As pessoas pensam que nós estamos acostumados com a morte, mas isso não existe porque não existe regra para a partida, acrescentou.

Como tem muito contato com momentos de luto, alguns questionamentos são inevitáveis. A resposta a eles surge de maneira poética. Não vejo que termine com o passamento de alguém. A matéria tem que ser conduzida a algum lugar, mas para quem tiver um legado bom é o começo de uma nova história, que se torna eterna. Desta forma, ele traduziu o que pensa sobre a morte.

A voz firme, com o tom grave predominante, também é usada para falar sobre outros trabalhos, dos quais senhor Tadeu gosta muito: mestre de cerimônias e radialista. Comanda um programa de entrevistas, aos sábados pela manhã na rádio Miriam, chamado Gente que Faz Farroupilha. É muito enriquecedor tomar conhecimento das histórias das pessoas! Confesso que tenho vivenciado grandes emoções aos sábados e isso eu devo agradecer ao homem que confiou em mim e me deu a oportunidade de ingressar em uma rádio: senhor Sezínio Portolan, afirma.

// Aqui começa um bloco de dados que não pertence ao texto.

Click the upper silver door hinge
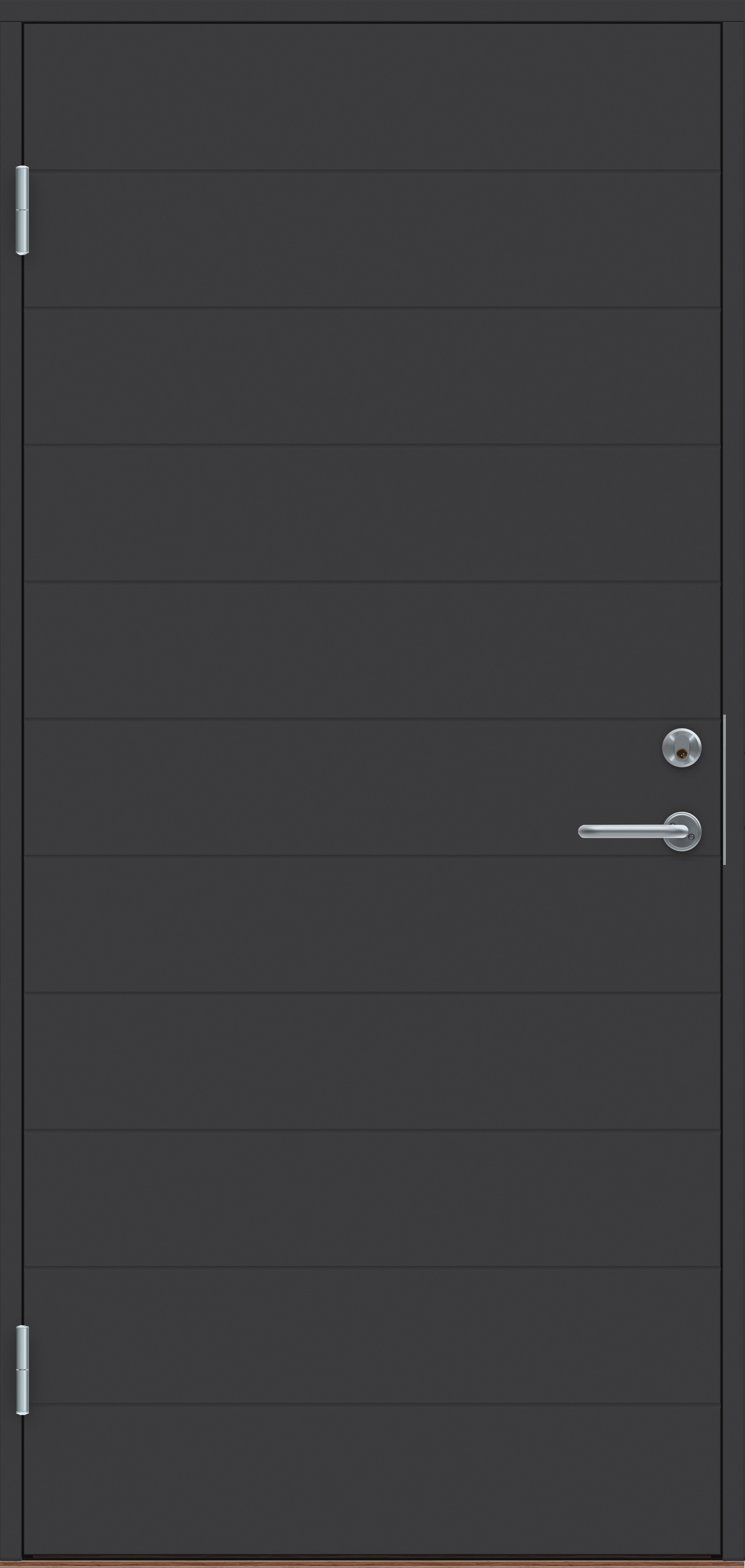The image size is (745, 1568). (x=22, y=210)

Gratidão sempre será sublime e o senhor Tadeu acredita nisso também. Sou um privilegiado porque sempre fui muito auxiliado em toda minha vida! Sempre recebi estímulos para seguir em frente e esta homenagem que vai acontecer no próximo dia nove eu devo à confiança da direção do grupo L. Formolo, que me deu condições de melhorar, sempre que possível, tudo aqui em Farroupilha.

Esta última frase pode ser interpretada pelo progresso notório do Memorial São José nos últimos anos. O gerente explica que tudo no ambiente é pensado com o objetivo de proporcionar conforto à comunidade em momentos tão difíceis como a perda de alguém.

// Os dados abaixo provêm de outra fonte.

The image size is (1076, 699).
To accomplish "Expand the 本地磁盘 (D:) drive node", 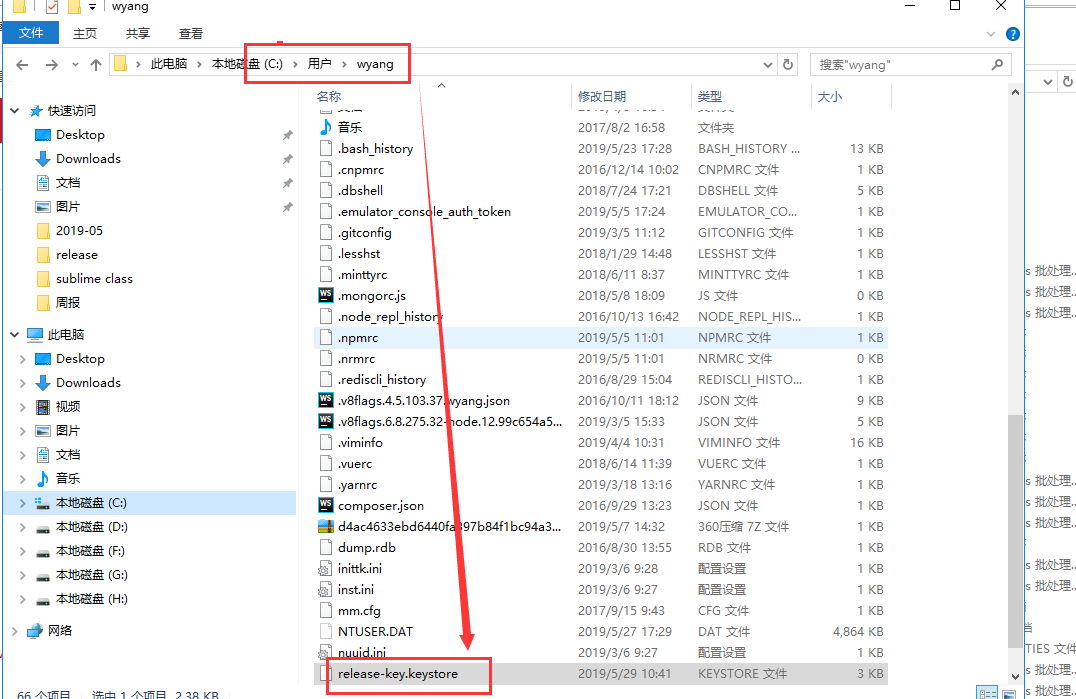I will click(x=22, y=527).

Senhor Tadeu lida com a morte sim e por isso aprendeu a viver intensamente os momentos felizes da vida. Há dois anos ganhou mais um motivo: Lisa, a única neta, filha de Ariane e de Fabiano Feltrin.

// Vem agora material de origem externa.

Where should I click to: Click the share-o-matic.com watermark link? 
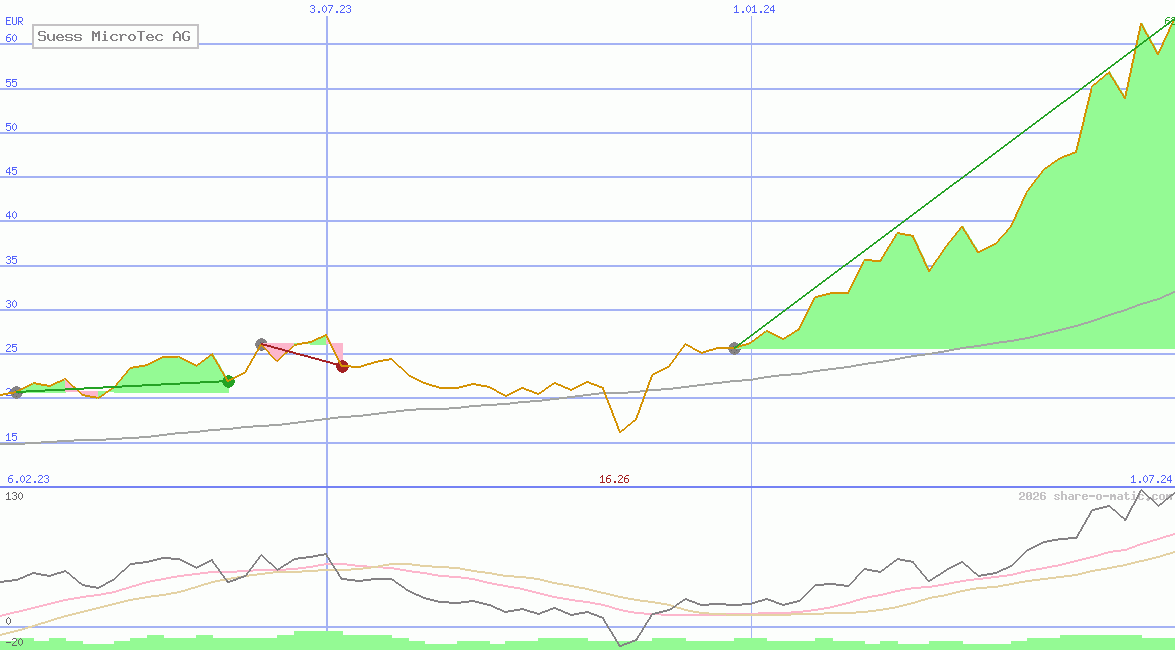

Está aposentado há sete anos, mas não pretende parar porque entende que seu trabalho é um compromisso que assumiu anonimamente.

Por tamanha dedicação ao trabalho que desempenha é que receberá o título de cidadão honorífico de Farroupilha, afinal são 35 anos dispensando atenção à comunidade de forma peculiar: com respeito e sensibilidade.
Da vida peço apenas saúde! Temos uma missão aqui na Terra e não temos consciência de que já existe uma data pré-estabelecida para retornarmos. Quando chegar minha vez de partir quero ir sem sofrimento, por isso construo minha história na simplicidade, no amor e na paciência. Respeito a morte como respeito a vida, finaliza com a sabedoria de quem aprendeu muito com a dor alheia.